It is important that you read your employment contract thoroughly before signing it.
This applies both if you get a new job or if you get a new contract in connection with changes to your position.
Once you sign an employment contract, it is binding, and then it is difficult to change the contract and the terms you have agreed to.
In addition, you are obliged to show up on the first day and start work once you have signed the contract. This also applies even if you have changed your mind and do not want the job at all.
Here you can read about most of the points you need to be aware of in your contract, and which you can try to negotiate.
You can also download IDA's standard contract to see what the individual provisions in your contract must contain or how they can be worded.
Download IDA's standard contract here:
Contract for salaried employees (In Danish)
Contract for salaries employees (In English)
If you have doubts about anything in your contract, as a member of IDA, you can always send the contract to IDA's legal advisers who will review it.
Have your contract reviewed by IDA's legal advisers
The employer's name and address must appear in the contract.
Your name and address must also appear on the contract.
Why it's important: It's important that the contract itself shows who the agreement was made with, because it can be important if you, for example, have to make a claim against your employer for lack of pay or something else.
The starting date of your position must be stated in your contract.
Why it is important: It is important to be able to calculate your notice of termination and compensation.
The location of the workplace must be stated in your contract.
If there is no fixed workplace where you will mainly carry out the work, it must be stated that you are employed at different addresses or that you are free to decide where you work from.
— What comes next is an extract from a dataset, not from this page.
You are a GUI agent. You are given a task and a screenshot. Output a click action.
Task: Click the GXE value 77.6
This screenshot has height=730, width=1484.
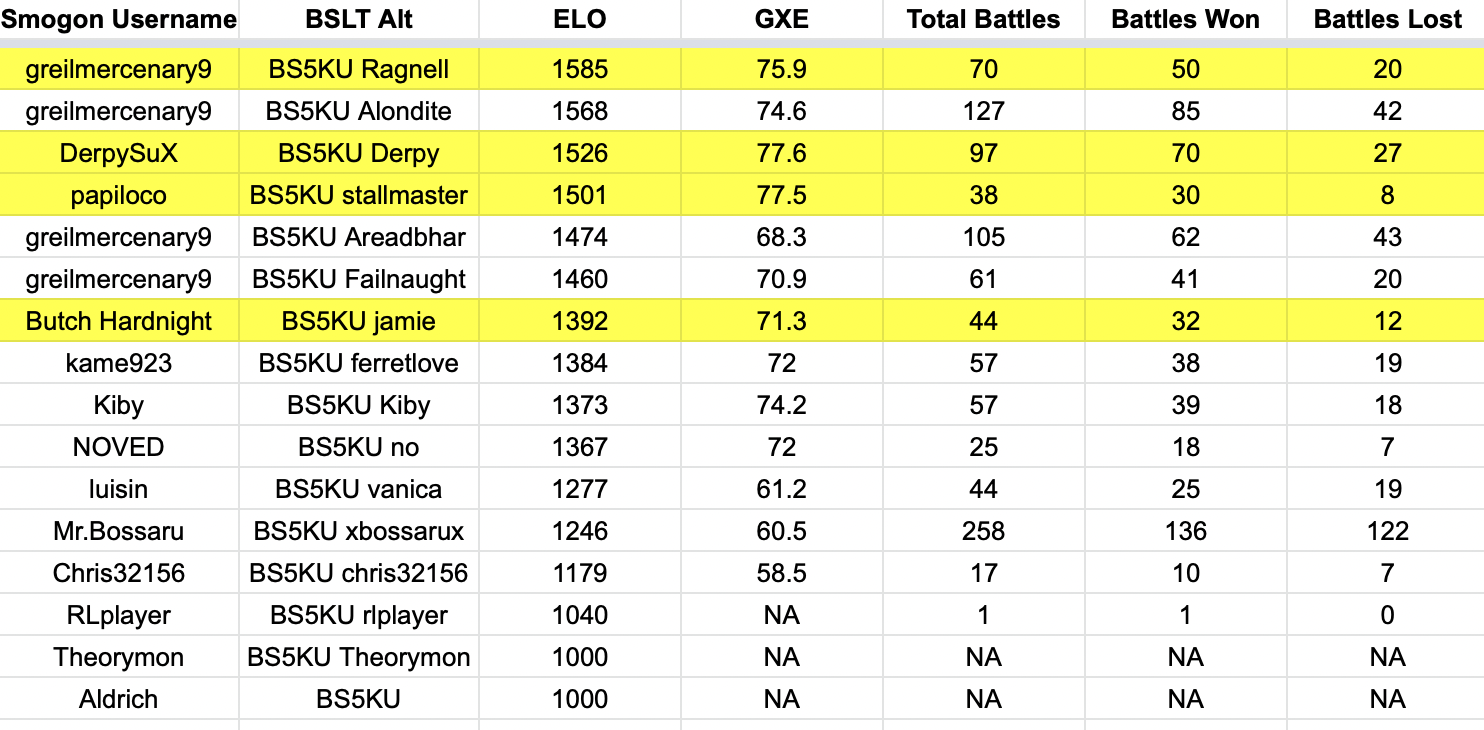[782, 153]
Why it's important: The place of work must be stated in the contract, because there are limits to how far your place of employment can be moved without notice.
See the rules if your employer wants to change your place of work
Your job description and tasks must be in the contract.
The job description must clarify your competence and duties but must also have the flexibility necessarily in an employment relationship.
Why it's important: When your contract contains information about your work tasks and your job description, you protect yourself against your employer being able to significantly change your work tasks without notice.
See the rules if your employer wants to change your work tasks
Your weekly or daily working hours must be stated in your contract.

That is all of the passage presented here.